WHAT TO DO
From the line with "Set search direction to Up" to the final line of the records, reproduce every line exactly and only those lines.

Collection entries
★ ★ ★ ★ ★ ★ ★
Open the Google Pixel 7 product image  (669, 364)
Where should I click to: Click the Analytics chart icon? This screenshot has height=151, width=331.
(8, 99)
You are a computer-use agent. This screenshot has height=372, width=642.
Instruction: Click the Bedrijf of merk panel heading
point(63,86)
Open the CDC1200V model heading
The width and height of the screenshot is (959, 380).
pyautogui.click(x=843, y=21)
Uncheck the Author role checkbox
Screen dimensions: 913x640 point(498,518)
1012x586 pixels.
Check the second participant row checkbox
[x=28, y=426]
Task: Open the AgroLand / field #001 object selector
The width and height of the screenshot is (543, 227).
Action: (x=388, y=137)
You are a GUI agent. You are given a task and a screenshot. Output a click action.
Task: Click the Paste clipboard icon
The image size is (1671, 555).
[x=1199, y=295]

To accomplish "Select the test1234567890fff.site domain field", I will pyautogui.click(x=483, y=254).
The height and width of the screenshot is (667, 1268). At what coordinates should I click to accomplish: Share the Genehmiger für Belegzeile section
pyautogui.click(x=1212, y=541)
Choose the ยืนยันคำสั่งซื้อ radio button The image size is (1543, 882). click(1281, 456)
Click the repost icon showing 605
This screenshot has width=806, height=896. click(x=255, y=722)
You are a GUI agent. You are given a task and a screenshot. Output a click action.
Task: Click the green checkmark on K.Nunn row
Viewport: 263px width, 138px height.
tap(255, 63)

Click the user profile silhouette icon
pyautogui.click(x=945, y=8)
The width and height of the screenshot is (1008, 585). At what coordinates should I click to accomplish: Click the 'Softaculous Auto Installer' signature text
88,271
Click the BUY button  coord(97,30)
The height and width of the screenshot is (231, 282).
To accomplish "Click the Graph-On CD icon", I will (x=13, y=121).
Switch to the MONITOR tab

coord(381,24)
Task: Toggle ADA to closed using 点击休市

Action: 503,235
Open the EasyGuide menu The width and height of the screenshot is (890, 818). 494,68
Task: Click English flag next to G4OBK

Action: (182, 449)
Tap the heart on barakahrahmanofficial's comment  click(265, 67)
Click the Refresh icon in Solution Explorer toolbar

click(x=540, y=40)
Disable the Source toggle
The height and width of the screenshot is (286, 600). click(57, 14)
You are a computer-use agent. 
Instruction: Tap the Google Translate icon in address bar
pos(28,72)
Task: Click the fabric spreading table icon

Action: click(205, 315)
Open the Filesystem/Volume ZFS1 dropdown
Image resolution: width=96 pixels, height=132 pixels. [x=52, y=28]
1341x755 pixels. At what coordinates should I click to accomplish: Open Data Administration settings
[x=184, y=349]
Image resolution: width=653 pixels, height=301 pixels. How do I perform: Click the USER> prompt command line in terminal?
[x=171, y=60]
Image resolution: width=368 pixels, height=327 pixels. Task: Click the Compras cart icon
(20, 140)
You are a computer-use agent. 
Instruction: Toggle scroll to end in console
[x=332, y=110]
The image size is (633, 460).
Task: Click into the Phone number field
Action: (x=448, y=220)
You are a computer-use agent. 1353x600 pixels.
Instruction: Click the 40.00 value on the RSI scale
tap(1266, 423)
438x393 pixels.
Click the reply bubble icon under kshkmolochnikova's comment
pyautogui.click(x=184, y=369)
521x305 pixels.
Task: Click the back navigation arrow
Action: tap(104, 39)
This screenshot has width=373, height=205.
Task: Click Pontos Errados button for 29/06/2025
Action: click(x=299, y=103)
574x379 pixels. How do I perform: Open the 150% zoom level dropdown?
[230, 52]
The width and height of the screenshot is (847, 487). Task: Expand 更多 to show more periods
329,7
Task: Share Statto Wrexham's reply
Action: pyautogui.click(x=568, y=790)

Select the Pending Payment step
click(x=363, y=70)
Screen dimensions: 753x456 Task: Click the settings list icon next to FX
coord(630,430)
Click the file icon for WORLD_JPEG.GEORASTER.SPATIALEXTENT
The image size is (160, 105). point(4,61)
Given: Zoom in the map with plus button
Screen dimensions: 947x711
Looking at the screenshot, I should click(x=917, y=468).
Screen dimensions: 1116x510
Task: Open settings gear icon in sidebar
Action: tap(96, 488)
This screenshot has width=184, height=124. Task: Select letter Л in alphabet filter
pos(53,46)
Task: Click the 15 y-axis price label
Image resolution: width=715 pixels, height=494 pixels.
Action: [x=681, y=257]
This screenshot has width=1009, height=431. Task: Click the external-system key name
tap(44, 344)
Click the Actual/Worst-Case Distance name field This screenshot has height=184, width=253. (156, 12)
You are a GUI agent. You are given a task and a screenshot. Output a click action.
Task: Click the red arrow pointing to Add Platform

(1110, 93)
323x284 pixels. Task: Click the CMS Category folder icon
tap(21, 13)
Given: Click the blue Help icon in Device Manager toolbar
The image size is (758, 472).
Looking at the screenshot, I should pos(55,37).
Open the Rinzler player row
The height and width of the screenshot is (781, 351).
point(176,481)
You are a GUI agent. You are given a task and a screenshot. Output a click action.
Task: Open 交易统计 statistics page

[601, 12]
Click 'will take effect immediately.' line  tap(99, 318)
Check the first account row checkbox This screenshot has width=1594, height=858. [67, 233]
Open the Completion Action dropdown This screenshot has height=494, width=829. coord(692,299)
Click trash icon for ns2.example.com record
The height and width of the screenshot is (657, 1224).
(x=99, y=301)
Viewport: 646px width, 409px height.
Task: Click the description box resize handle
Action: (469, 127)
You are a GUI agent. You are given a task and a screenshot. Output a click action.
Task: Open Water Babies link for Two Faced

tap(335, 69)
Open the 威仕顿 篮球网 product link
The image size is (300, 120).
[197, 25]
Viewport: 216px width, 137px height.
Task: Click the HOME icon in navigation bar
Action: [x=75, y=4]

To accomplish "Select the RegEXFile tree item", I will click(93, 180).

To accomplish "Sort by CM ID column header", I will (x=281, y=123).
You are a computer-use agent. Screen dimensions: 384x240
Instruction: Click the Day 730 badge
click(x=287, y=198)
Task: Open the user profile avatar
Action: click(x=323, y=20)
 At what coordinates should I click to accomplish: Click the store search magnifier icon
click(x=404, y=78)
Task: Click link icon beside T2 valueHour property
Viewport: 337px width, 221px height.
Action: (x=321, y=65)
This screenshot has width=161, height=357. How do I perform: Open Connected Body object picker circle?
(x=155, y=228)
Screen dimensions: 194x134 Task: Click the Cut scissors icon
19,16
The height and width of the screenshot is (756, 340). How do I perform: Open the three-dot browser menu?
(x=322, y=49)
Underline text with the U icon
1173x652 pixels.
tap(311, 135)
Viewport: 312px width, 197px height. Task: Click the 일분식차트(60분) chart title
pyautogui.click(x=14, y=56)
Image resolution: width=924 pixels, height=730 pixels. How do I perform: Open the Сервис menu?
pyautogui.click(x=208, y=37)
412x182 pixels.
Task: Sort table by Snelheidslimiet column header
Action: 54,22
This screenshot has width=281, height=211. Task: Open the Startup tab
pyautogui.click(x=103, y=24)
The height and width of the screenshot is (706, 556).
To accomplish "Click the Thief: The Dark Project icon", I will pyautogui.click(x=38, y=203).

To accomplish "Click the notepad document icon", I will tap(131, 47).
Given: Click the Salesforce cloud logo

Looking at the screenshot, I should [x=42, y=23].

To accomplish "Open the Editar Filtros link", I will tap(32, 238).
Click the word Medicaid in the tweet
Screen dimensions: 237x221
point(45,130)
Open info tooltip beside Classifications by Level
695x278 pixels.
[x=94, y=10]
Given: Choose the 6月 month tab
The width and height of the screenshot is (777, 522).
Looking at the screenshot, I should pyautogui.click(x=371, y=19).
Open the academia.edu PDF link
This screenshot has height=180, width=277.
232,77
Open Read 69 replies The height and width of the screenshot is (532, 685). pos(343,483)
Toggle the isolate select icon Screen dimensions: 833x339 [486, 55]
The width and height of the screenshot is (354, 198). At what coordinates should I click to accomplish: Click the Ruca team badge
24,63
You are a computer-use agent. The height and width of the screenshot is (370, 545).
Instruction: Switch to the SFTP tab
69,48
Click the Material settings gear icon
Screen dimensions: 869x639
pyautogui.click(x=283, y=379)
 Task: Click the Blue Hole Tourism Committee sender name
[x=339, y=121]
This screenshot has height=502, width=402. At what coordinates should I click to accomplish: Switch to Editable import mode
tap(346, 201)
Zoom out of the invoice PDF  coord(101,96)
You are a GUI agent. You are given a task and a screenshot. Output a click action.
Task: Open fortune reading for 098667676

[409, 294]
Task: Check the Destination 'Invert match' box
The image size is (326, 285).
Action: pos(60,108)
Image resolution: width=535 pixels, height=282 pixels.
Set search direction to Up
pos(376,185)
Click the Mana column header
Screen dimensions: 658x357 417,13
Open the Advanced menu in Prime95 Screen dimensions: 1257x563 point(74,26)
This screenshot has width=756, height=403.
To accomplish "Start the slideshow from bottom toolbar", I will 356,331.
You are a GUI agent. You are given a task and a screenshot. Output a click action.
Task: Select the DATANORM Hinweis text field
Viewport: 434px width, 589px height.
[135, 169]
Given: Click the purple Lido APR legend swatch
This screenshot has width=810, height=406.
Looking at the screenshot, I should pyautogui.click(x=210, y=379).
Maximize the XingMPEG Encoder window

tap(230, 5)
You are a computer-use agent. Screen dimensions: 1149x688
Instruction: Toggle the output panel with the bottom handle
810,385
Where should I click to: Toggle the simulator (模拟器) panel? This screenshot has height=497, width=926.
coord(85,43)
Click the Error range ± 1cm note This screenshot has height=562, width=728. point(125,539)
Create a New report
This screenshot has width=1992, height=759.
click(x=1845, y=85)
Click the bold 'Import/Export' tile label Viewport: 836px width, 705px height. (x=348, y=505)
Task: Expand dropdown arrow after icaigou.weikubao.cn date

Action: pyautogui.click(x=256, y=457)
★ ★ ★ ★ ★ ★ ★
ANSWER BOX
Set search direction to Up
pos(376,185)
Click the Mana column header
Screen dimensions: 658x357 417,13
Open the Advanced menu in Prime95 Screen dimensions: 1257x563 point(74,26)
This screenshot has width=756, height=403.
To accomplish "Start the slideshow from bottom toolbar", I will 356,331.
You are a GUI agent. You are given a task and a screenshot. Output a click action.
Task: Select the DATANORM Hinweis text field
Viewport: 434px width, 589px height.
[135, 169]
Given: Click the purple Lido APR legend swatch
This screenshot has width=810, height=406.
Looking at the screenshot, I should pyautogui.click(x=210, y=379).
Maximize the XingMPEG Encoder window

tap(230, 5)
You are a computer-use agent. Screen dimensions: 1149x688
Instruction: Toggle the output panel with the bottom handle
810,385
Where should I click to: Toggle the simulator (模拟器) panel? This screenshot has height=497, width=926.
coord(85,43)
Click the Error range ± 1cm note This screenshot has height=562, width=728. point(125,539)
Create a New report
This screenshot has width=1992, height=759.
click(x=1845, y=85)
Click the bold 'Import/Export' tile label Viewport: 836px width, 705px height. (x=348, y=505)
Task: Expand dropdown arrow after icaigou.weikubao.cn date

Action: pyautogui.click(x=256, y=457)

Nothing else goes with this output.